What you are asked to do: At the line containing "Task: Open the chat messages bubble icon", begin repeating lines exactly, and stop only after the final line of the records below.

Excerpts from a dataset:
=======

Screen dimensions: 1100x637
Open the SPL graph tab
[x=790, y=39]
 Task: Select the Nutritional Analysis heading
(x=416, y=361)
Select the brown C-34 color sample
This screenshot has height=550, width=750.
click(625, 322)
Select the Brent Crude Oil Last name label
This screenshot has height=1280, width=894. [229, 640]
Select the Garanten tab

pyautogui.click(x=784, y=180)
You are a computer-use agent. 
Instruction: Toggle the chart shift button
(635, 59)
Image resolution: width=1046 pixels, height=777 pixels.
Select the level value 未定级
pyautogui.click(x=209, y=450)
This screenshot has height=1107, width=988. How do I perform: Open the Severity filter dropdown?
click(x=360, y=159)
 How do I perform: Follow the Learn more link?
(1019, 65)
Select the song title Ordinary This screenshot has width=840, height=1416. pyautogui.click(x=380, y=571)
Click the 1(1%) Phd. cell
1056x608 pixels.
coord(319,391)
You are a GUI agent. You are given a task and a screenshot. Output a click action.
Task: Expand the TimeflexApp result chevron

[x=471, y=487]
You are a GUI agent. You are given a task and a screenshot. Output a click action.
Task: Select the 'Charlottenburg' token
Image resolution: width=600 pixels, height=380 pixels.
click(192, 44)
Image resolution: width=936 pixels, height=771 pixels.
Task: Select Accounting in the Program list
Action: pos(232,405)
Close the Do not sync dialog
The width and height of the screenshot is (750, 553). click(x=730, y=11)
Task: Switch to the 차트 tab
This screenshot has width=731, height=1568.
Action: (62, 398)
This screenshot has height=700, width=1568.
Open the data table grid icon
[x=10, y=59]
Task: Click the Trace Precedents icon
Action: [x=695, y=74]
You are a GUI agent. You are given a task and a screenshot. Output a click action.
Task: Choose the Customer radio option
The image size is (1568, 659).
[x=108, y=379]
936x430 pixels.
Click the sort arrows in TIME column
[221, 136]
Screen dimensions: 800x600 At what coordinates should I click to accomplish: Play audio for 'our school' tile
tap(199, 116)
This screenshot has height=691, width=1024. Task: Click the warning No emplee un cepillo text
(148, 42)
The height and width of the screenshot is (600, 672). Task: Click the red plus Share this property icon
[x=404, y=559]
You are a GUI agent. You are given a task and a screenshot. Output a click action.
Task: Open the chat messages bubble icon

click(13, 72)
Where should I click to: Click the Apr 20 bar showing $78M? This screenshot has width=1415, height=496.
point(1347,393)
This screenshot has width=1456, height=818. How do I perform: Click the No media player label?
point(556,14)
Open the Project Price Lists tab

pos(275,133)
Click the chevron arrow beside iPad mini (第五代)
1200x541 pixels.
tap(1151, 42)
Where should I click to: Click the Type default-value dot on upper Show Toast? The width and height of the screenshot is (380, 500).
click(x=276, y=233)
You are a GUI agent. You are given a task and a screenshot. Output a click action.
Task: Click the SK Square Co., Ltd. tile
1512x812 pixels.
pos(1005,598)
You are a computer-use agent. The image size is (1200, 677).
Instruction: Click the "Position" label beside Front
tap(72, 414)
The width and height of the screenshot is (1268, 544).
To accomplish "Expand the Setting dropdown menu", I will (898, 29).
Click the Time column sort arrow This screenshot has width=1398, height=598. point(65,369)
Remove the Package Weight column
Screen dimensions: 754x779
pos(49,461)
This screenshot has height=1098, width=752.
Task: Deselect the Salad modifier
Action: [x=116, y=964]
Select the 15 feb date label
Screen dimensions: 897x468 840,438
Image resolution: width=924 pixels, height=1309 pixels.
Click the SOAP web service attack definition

=======

Problem solution:
Task: Open the chat messages bubble icon

click(13, 72)
Where should I click to: Click the Apr 20 bar showing $78M? This screenshot has width=1415, height=496.
point(1347,393)
This screenshot has width=1456, height=818. How do I perform: Click the No media player label?
point(556,14)
Open the Project Price Lists tab

pos(275,133)
Click the chevron arrow beside iPad mini (第五代)
1200x541 pixels.
tap(1151, 42)
Where should I click to: Click the Type default-value dot on upper Show Toast? The width and height of the screenshot is (380, 500).
click(x=276, y=233)
You are a GUI agent. You are given a task and a screenshot. Output a click action.
Task: Click the SK Square Co., Ltd. tile
1512x812 pixels.
pos(1005,598)
You are a computer-use agent. The image size is (1200, 677).
Instruction: Click the "Position" label beside Front
tap(72, 414)
The width and height of the screenshot is (1268, 544).
To accomplish "Expand the Setting dropdown menu", I will (898, 29).
Click the Time column sort arrow This screenshot has width=1398, height=598. point(65,369)
Remove the Package Weight column
Screen dimensions: 754x779
pos(49,461)
This screenshot has height=1098, width=752.
Task: Deselect the Salad modifier
Action: [x=116, y=964]
Select the 15 feb date label
Screen dimensions: 897x468 840,438
Image resolution: width=924 pixels, height=1309 pixels.
Click the SOAP web service attack definition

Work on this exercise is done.